- Your objective: Transcribe the excerpt on Haskell folds and scans word for word, from "Given this, we" to "(*) = foldl1 (*)".

- Excerpt to read:
++++++++++++++++++++

Given this, we can define the functions product of a list and
maximum value of a list in terms of foldr1 (and foldl1).

  product = foldr1 (*) = foldl1 (*)
  maxlist = foldr1 max = foldl1 max

======================================================================

Accumulating intermediate values : scanl and scanr
--------------------------------------------------

As we have seen, the function foldl folds a function f through a
list and produces a single final value.  Pictorially, we had

    y   x_1   x_2   . . .  x_n
     \  /      |            |
      op       |            |
       |       |            |
      y_1     /             |
         \   /              |
          op                |
           |                |
          y_2               |
             \              |
               ...          |
                    \       |
                y_(n-1)    /
                      \   /
                       op
                        |
                       y_n


The computation of y_n involves generating the intermediate
values y, y_1, ..., y_(n-1).  These correspond to "partial"
answers of foldl for prefixes of the list.  Sometimes, these
partial answers are also interesting and they can be returned
with extra effort.  The Haskell function scanl achieves this.  In
other words,

  scanl f m l = [y,y_1,...,y_n]

where [y,y_1,...,y_n] is the list of intermediate values
generated when computing

  foldl f m l

Thus, we have

  scanl (+) 0 [1..n] = [0,1,(1+2),....,(1+2+..+n)]
  scanl (*) 1 [1..n] = [1!,2!, 3!,...,n!]

Symmetrically, scanr returns the partial values generated when
evaluating foldr.  Recall that the picture for foldr was the
following:

     x_1   x_2   .  .  .  x_n-1  x_n  y
      |                     |     \  /
      |                     |      op
      |                     |       |
      |                     |      y_n
      |                      \    /
      |                        op
      |                        |
      |                       y_n-1
      |     .  .  .      . . .
      |
      |       y_2
       \     /
         op
          |
         y_1

Thus, 

  scanr f m l = [y_1,...,y_n,y]

where [y_1,...,y_n,y] is the list of intermediate values
generated when computing

  foldr f m l

Notice that the output of scanl is the list of foldl values for
longer and longer prefixes of l while the output of scanr is the
list of foldr values for shorter and shorter suffixes of l.

======================================================================

Combinatorial functions on lists
--------------------------------

We now look at some combinatorial functions on lists.  All of
these can be defined inductively in terms of the structure of the
list.  However, we will also see that we can use alternative
notation to simplify these definition.

Initial segments
----------------

We begin with the function initsegs that lists out the initial
segments of a list.  An initial segment of a list is a prefix ---
that is, a sublist that includes the first k elements of l for
some k.

The idea is straightforward.  The smallest initial segment of a
list is the empty list.  For a list of the form (x:xs), the
initial segments can be obtained by inserting an x at the head of
each initial segments of xs (and explicitly adding a fresh empty
initial segment).  Each initial segment is itself a list, so
initsegs returns a list of lists.

++++++++++++++++++++

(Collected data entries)
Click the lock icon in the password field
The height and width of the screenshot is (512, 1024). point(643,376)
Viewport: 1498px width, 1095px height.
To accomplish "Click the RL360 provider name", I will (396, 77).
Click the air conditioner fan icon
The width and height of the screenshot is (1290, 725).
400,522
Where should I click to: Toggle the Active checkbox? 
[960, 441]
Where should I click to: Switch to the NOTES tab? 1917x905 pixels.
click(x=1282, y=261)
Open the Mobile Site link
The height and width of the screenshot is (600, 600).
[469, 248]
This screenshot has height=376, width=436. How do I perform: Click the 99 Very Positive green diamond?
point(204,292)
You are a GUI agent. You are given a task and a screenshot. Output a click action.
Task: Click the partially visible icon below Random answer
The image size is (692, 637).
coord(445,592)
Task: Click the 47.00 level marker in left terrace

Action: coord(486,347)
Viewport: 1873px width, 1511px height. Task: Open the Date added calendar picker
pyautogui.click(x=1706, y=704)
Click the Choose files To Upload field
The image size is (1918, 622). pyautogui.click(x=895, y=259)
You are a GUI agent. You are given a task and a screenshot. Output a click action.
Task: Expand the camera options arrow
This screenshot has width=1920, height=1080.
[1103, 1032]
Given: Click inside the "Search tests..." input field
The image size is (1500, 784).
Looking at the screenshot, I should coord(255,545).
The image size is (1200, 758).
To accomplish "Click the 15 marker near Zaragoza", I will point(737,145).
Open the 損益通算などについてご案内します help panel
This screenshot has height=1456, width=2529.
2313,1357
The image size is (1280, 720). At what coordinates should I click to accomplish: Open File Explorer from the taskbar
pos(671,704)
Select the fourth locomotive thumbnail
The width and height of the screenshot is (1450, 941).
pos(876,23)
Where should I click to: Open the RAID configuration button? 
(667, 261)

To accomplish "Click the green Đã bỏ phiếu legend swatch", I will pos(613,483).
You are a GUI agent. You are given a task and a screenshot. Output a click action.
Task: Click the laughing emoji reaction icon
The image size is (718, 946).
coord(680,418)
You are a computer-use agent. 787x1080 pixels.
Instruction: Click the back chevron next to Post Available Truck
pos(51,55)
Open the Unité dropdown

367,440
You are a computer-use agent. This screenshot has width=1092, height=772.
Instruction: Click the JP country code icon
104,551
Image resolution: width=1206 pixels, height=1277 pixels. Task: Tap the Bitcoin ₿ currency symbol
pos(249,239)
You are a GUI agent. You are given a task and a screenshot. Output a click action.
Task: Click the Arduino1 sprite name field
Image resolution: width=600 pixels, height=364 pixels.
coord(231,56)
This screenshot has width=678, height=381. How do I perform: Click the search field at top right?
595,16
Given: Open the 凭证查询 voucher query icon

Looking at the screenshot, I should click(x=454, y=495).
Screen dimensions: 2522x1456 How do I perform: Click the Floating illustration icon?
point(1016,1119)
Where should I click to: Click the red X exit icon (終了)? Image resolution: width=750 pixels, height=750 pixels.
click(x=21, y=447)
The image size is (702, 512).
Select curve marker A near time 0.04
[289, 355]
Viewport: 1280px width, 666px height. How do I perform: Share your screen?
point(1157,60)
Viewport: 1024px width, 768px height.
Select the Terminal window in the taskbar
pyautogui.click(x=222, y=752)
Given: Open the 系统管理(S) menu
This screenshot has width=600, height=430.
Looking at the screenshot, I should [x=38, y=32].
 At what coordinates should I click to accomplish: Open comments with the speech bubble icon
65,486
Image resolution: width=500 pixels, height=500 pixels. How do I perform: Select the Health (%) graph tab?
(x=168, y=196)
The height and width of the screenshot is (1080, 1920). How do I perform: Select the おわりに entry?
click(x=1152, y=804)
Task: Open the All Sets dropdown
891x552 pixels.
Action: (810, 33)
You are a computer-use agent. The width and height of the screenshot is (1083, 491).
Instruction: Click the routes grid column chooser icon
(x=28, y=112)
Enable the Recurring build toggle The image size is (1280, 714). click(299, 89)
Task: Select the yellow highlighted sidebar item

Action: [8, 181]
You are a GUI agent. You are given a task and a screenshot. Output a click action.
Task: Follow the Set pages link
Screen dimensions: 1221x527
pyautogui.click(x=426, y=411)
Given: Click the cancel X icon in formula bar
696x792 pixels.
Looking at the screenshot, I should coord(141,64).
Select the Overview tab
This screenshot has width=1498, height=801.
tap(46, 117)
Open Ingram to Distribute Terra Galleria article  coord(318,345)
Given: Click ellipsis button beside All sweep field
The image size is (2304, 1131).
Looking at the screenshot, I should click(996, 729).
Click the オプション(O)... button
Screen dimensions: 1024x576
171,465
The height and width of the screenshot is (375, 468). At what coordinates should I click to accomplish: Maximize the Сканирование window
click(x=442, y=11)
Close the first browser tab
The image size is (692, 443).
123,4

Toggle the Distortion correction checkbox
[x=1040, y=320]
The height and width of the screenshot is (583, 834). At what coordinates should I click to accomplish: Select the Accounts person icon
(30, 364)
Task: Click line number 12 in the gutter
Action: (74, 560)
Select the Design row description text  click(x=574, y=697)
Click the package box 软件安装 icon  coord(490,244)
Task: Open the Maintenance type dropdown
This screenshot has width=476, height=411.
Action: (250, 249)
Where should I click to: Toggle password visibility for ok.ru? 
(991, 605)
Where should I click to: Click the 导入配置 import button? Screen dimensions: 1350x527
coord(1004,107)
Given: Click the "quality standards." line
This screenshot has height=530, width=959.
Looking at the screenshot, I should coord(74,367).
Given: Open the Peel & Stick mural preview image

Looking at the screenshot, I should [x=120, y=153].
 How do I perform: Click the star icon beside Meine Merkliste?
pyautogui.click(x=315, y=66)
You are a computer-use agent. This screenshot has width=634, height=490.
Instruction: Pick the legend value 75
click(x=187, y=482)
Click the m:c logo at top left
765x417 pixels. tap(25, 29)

++++++++++++++++++++

- Final answer:
Given this, we can define the functions product of a list and
maximum value of a list in terms of foldr1 (and foldl1).

  product = foldr1 (*) = foldl1 (*)